The best thing to do is to keep your baby exclusively on the breast before introducing an artificial nipple for the first six weeks; this will establish your own milk supply and allow your baby some time to learn to breastfeed.
Signs of Nipple Confusion
- The baby thrusts their tongue upward during sucking and pushes the breast out of the mouth.
- The baby doesn’t open their mouth wide enough and only sucks the tip of the nipple, which can cause nipple pain.
- The baby becomes fussy and irritable because milk does not flow as easily as in a bottle.
- The mother's milk supply often decreases because her baby does not latch on correctly.
- The baby may refuse the breast altogether.
How to Prevent Nipple Confusion
- Avoid bottles for the first six weeks.
- Avoid using a pacifier.
- Use an artificial nipple that flows slowly. Best breast milk bottles discussed here.
- Never force a baby to breastfeed; gently encourage your baby to accept. Praise your baby when they succeed.
- Make it clear to the nurses and doctors at the hospital that you do not want them to give your baby a bottle. Sometimes the nurses will feed a baby at night while you sleep, thinking they are helping but doing more harm than good. Keep your baby in your room so that you can breastfeed on demand.
How to Cope With Nipple Confusion
- Breastfeed your baby when they are calm.
- Mothers that want to breastfeed a nipple-confused baby will need to pump milk a few minutes before feeding their baby so that their milk ejection reflex is stimulated so that their baby does not have to wait for the milk to start flowing.
- If it is impossible for you to breastfeed your baby within the first few weeks, you can use alternative feeding methods, like syringe and cup feeding or finger feeding.

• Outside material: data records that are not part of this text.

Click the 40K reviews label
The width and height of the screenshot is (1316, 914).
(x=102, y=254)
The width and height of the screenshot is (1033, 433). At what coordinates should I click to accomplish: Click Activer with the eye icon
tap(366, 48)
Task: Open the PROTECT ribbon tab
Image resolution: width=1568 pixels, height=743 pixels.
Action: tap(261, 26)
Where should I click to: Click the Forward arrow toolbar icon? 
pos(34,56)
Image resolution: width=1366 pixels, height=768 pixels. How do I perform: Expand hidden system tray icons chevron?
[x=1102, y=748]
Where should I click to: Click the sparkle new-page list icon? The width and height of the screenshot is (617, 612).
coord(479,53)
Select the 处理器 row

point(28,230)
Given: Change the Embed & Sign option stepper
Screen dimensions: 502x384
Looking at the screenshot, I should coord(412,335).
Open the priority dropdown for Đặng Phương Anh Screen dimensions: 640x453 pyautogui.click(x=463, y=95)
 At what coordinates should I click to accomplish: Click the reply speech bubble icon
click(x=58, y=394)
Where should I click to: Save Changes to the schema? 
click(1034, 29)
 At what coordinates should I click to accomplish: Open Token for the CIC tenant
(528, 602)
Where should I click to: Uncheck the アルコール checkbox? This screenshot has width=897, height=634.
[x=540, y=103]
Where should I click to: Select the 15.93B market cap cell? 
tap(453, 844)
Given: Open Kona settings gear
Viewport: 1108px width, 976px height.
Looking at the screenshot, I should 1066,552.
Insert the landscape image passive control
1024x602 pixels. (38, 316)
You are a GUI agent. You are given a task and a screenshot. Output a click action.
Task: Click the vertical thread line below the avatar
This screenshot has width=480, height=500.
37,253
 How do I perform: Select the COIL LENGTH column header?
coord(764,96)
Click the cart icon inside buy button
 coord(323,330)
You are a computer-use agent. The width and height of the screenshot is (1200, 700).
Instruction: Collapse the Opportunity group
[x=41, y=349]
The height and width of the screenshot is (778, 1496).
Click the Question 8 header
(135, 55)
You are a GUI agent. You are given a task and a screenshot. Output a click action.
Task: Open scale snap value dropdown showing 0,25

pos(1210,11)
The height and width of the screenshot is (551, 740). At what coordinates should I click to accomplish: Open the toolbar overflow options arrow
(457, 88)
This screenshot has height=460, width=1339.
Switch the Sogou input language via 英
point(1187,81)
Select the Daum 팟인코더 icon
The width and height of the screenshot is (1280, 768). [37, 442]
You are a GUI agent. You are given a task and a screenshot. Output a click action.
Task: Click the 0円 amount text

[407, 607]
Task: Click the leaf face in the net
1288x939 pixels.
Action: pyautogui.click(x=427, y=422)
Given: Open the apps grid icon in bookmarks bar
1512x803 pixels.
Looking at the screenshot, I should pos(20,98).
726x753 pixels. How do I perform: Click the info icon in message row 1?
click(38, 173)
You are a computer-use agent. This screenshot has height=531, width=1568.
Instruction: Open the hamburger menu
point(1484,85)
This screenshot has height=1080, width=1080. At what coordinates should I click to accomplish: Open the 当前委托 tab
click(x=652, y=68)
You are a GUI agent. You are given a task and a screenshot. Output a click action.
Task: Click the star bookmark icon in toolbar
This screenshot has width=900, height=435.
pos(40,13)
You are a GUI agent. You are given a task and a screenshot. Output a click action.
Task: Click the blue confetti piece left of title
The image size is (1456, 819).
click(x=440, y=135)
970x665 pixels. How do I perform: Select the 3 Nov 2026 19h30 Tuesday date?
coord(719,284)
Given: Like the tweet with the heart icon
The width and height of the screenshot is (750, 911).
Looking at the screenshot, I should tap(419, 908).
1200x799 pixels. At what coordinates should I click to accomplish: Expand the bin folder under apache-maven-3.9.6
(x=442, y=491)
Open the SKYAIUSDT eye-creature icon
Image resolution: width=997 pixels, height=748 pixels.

This is so your baby is not introduced to an artificial nipple too early.
- Keep your baby close to you, with skin-to-skin contact, while trying to breastfeed.
- If your baby refuses your breast altogether, remember that you can still pump and continue to feed your baby breast milk. Using a double-action electric pump is best to keep your milk supply up.
- Keep your baby close to your bare breast at night and even during the day with a sling if possible. Learn more about Kangaroo mother care here.
When Introducing a Bottle to a Breastfed Baby
What about bottle feeding problems, 'Bottle confusion'?
- This refers to when a baby refuses bottle feeding after they have been breastfed exclusively. Getting your baby to take a bottle may be frustrating, especially when a mother returns to work.
- Sometimes a baby won't take a bottle because of the heavy flow of an artificial teat. Most times, all you need to do is give your baby a bottle that has a slow-flowing teat.
- The best thing to do if you would like your baby to drink from an artificial nipple is to introduce it early enough (after six weeks) so that your baby can get familiar with both the breast and artificial nipple. This is helpful if the mother considers returning to work after a few months.